In a few weeks, against all odds, Brazil will try to present itself as “the land of the future,” as Stefan Zweig deemed it after his 1936 visit. Using that phrase as his title, Zweig wrote a book about the country whose culture felt to him like “terra incognita.” It felt much the same way—almost like another planet, it seemed—to many filmgoers who first glimpsed São Paulo in the 1985 film version of Manuel Puig’s novel Kiss of the Spider Woman. And now, with ongoing fears of the Zika Virus, bacteria in the waters, infamous crime rates and images of men at Rio’s airport holding signs that read “WELCOME TO HELL: POLICE AND FIREFIGHTERS DON’T GET PAID, WHOEVER COMES TO RIO DE JANEIRO WILL NOT BE SAFE,” Brazil feels less comprehensible than ever.

In the lead-up to this year’s Summer Olympics, we’ve seen a rise in books about Brazil, including Alex Cuadros’s Brazillionaires, about the country’s recent boom and consequent rise in wealth, Misha Glenny’s Nemesis: One Man and the Battle for Rio and Luis Eduardo Soares’s Rio de Janeiro: Extreme City. Earlier this year, Penguin Modern Classics published Brazilian novelist Raduan Nasser’s experimental and confronting novella, A Cup of Rage. Told in seven chapters, each comprised of a single, intricate sentence, it follows the owner of an isolated farm and his younger lover, a journalist, as they meet, make love, have breakfast and then proceed to try to dominate, be dominated and destroy one another emotionally.

That longest of these chapters, “The Explosion,” runs thirty pages. Nasser nearly stops time altogether as the two characters argue while the farmer notes his lover’s “viper’s tongue,” referring to it as a “well-oiled instrument” while he wonders whether “she had really got to me, or was I rather, an actor, only faking, to follow an example, the pain that I really felt….”

With his rococo prose and this latter observation, Nasser connects himself to the widespread experimentation that began in Brazilian fiction with the “Generation of 1945,” group of writers who rejected modernism and worked in highly stylized prose. (In the coming weeks, we look forward to focusing on the most widely translated of these writers, Clarice Lispector, whose Complete Stories also has been published recently by Penguin Modern Classics.) The rewards here, as in much of the work of these playful and stylistically acrobatic Brazilians, stems not so much in what happens but in how it unfolds. A Cup of Rage is one of those taut works of fiction in which everything (go figure) actually counts and the reader finds that the true narrative (to borrow from Conrad) begins only after we finish these breathless sentences.
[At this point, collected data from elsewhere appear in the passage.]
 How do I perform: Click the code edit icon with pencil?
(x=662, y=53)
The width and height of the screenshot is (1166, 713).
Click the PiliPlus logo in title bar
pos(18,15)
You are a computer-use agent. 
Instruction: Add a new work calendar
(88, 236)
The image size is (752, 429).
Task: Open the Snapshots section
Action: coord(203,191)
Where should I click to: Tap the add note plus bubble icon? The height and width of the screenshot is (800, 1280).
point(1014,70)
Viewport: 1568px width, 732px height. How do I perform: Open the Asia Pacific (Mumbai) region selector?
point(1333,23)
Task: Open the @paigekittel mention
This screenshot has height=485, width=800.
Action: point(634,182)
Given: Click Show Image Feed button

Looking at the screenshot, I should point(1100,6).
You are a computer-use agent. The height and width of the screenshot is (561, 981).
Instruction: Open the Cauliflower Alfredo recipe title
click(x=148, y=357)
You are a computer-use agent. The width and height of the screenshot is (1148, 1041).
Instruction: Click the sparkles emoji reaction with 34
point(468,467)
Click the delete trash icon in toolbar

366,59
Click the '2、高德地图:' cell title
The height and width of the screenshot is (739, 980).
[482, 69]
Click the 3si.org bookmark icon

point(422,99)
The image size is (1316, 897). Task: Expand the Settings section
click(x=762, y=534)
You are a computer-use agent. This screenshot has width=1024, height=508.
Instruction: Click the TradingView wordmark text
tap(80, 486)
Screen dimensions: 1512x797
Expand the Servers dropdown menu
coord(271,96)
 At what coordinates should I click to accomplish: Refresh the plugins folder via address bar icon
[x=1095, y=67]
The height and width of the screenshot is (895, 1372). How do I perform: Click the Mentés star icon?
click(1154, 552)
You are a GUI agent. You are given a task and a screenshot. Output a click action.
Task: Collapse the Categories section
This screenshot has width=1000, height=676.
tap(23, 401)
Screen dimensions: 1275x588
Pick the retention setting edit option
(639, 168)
While Nasser allows his two main characters to present their fears, desires and everything they hate about themselves and one another, he seems to have taken Edgar Allan Poe’s theory of short narratives as a challenge. “If any literary work is too long to be read at one sitting,” Poe wrote, “we must be content to dispense with the immensely important effect derivable from unity of impression.” The form here proves necessary for Nassar to convey his characters’ emotions and the rage of his title. His long sentences produce a near-physical effect in the reader, heightening its complexity until the chilling final chapter of this forty-five-page novella by a novelist deemed one of Brazil’s “most infamous modernist writers.”

In the coming weeks, as we try to understand the country that is, as Zweig wrote, “terra incognita in the cultural sense,” we look forward to brushing up on more Brazilian literature. As always, we will offer regular updates about our discoveries. We hope that you continue to do the same.